MATERIAL SHOWN:
**********
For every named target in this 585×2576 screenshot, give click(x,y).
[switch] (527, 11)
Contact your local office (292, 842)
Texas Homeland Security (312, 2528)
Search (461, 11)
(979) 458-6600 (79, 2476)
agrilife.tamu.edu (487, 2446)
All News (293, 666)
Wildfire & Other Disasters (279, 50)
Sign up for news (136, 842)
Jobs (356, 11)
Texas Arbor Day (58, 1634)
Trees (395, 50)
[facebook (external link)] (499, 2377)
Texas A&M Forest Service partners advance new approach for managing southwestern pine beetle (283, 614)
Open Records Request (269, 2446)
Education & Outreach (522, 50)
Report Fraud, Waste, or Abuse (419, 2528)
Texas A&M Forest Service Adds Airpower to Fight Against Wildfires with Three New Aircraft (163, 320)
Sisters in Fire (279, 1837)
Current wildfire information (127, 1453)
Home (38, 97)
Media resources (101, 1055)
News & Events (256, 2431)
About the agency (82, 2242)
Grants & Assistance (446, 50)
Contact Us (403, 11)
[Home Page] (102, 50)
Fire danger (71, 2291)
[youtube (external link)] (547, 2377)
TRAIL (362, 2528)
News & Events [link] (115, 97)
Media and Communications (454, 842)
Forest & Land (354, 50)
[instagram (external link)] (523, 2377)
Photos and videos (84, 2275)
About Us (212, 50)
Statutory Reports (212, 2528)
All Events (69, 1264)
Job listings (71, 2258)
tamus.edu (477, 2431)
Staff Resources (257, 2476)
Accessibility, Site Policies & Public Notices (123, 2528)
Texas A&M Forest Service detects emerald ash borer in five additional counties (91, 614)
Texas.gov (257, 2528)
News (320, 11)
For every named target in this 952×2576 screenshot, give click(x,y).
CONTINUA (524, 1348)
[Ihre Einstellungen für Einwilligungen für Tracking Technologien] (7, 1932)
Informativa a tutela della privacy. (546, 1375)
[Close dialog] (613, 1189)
**********
ASSIGNMENT: Using the records above, output exactly the lines from the first through the line that contains "[facebook (external link)] (499, 2377)", with both of those included.

EXERCISE OUTPUT:
For every named target in this 585×2576 screenshot, give click(x,y).
[switch] (527, 11)
Contact your local office (292, 842)
Texas Homeland Security (312, 2528)
Search (461, 11)
(979) 458-6600 (79, 2476)
agrilife.tamu.edu (487, 2446)
All News (293, 666)
Wildfire & Other Disasters (279, 50)
Sign up for news (136, 842)
Jobs (356, 11)
Texas Arbor Day (58, 1634)
Trees (395, 50)
[facebook (external link)] (499, 2377)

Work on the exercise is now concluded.